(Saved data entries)
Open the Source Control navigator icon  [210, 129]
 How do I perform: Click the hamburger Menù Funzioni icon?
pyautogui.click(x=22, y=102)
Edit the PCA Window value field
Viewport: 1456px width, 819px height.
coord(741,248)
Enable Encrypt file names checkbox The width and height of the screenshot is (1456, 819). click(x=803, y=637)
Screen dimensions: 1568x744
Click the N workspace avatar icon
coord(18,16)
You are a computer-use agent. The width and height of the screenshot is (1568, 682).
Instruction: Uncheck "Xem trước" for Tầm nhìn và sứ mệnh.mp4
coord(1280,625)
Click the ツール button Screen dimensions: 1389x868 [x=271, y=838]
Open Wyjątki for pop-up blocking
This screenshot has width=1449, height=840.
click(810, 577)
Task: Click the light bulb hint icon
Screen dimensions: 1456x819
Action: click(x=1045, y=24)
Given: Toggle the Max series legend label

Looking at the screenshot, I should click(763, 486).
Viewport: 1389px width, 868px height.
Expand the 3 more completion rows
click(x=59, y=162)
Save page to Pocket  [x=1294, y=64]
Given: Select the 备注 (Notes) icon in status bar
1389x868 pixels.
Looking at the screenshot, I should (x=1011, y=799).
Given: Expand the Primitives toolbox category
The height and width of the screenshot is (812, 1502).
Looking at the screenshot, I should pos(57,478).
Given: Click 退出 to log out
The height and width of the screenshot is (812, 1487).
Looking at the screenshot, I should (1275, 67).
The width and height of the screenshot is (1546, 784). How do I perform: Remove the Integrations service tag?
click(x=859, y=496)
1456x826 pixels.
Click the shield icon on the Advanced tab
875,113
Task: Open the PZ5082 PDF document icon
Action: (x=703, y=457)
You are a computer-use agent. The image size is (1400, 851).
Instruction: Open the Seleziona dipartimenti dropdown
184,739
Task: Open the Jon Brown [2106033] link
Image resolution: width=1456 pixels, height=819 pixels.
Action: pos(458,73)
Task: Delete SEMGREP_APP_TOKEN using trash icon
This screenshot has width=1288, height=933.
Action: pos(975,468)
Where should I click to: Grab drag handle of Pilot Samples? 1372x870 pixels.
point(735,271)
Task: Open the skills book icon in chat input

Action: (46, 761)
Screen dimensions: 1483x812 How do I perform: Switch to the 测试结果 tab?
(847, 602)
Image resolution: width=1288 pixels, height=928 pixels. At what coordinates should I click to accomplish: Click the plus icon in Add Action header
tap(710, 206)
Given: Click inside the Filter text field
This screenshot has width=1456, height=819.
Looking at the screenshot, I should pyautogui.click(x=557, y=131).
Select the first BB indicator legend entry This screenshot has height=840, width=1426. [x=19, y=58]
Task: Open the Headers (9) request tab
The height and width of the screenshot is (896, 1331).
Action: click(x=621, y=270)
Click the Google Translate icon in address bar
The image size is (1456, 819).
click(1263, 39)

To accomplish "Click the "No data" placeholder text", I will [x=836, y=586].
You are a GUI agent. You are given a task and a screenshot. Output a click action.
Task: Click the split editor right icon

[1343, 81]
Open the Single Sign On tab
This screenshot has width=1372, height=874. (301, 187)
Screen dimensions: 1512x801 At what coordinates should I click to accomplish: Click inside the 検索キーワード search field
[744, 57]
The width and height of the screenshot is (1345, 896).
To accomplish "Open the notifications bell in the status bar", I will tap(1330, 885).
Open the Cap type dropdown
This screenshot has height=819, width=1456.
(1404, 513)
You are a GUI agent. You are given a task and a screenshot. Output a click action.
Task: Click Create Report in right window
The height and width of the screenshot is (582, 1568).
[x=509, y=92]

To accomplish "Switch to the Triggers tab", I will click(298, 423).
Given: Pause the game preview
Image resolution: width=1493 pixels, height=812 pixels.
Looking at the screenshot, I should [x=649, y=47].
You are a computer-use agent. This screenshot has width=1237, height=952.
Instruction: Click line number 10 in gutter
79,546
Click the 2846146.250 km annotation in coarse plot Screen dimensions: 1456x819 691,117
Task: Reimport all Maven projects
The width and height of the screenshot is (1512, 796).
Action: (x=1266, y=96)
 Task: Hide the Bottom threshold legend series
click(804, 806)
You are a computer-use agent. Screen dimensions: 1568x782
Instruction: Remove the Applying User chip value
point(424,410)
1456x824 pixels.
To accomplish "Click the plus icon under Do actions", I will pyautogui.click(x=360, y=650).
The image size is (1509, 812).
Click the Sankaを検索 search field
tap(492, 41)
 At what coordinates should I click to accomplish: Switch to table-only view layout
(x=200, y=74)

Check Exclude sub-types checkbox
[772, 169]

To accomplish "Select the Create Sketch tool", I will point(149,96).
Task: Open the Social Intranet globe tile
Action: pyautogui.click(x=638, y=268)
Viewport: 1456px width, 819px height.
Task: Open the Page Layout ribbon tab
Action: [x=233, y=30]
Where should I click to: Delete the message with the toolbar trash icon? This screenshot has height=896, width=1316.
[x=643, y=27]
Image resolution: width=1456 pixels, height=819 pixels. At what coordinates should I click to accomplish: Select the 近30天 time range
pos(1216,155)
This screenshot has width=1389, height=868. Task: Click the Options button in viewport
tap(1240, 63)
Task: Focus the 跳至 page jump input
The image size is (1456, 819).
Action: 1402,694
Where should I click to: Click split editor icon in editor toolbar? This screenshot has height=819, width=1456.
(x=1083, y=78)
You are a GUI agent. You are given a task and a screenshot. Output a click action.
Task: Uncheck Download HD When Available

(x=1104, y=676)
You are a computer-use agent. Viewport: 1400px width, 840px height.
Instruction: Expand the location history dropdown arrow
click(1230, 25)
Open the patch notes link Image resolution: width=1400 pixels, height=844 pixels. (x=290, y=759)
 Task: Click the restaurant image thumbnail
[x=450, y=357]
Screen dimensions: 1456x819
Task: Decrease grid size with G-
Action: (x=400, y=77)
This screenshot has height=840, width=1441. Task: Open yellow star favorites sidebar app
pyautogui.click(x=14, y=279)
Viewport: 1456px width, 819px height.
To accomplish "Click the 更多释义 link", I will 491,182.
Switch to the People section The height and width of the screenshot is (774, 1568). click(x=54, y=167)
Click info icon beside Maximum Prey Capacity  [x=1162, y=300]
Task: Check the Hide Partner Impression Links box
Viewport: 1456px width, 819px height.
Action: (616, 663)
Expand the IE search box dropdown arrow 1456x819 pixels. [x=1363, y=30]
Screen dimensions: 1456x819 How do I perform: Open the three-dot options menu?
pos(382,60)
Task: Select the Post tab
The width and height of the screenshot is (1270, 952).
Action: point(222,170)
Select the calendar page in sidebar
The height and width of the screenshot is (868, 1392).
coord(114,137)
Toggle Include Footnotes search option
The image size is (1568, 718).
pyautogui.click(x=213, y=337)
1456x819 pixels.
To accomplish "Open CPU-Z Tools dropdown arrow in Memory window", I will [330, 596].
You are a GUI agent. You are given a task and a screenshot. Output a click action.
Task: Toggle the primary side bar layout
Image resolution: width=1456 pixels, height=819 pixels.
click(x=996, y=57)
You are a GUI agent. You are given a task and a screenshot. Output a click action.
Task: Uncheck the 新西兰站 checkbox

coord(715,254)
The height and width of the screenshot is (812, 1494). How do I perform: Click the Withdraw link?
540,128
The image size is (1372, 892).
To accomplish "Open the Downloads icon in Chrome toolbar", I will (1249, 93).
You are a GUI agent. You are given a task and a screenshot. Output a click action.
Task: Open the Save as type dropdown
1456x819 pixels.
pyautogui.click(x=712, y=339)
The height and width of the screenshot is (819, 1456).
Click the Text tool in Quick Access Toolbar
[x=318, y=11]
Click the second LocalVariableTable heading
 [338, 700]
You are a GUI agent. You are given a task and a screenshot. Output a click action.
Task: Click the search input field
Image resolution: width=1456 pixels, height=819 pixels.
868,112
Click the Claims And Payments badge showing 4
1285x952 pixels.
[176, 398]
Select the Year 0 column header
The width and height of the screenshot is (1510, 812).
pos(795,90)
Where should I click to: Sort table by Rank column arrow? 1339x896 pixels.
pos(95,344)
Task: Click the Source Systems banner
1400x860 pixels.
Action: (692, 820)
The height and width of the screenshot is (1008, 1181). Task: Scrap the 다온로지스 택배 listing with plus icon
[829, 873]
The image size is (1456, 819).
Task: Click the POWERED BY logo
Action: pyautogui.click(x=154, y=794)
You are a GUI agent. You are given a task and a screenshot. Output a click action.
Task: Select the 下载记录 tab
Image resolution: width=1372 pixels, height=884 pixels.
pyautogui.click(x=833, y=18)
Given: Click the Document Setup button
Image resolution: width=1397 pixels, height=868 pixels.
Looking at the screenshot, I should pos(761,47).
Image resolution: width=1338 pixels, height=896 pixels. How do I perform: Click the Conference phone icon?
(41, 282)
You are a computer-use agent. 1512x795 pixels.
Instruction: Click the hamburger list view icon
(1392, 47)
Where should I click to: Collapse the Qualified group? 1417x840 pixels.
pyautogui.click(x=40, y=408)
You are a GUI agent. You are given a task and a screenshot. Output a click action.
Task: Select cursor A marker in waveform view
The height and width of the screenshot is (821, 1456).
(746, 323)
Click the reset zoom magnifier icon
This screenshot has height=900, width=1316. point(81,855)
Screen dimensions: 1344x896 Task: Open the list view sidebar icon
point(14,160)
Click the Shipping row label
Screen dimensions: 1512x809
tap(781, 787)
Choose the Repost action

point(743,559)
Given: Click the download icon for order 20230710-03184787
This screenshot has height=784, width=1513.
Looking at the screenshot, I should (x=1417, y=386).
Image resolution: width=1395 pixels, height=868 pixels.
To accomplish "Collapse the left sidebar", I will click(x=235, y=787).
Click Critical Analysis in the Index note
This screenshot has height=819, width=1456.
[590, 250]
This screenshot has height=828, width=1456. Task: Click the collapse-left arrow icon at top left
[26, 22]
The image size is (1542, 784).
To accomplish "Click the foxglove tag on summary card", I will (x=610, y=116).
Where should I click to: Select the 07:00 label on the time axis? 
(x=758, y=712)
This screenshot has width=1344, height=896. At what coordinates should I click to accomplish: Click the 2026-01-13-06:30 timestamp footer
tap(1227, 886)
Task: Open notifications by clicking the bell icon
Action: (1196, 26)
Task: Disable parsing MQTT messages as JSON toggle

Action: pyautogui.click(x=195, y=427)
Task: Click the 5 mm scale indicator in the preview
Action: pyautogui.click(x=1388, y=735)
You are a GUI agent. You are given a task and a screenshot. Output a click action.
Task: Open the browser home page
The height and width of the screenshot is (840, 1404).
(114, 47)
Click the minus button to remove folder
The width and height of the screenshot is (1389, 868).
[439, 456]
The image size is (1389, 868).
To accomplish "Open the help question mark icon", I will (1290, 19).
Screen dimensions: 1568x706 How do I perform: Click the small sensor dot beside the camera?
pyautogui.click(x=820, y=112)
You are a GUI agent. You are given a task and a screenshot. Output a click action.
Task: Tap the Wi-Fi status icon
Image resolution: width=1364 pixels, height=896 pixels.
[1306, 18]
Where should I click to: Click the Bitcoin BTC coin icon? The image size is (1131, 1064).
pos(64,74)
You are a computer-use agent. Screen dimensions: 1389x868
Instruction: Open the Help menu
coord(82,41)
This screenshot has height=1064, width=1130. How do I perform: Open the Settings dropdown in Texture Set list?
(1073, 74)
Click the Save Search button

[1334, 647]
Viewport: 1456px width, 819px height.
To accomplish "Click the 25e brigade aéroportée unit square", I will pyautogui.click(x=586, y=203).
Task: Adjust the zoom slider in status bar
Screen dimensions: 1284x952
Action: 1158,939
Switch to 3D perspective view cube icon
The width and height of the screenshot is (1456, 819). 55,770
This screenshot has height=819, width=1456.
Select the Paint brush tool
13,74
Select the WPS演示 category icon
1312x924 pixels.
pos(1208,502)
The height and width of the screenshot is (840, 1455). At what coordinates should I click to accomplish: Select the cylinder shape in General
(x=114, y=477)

- REQUIREMENT
Which lines of the data include "Source"? Copy each of them.

- RESULT OF THE EXERCISE
Open the Source Control navigator icon  [210, 129]
Task: Click the Source Systems banner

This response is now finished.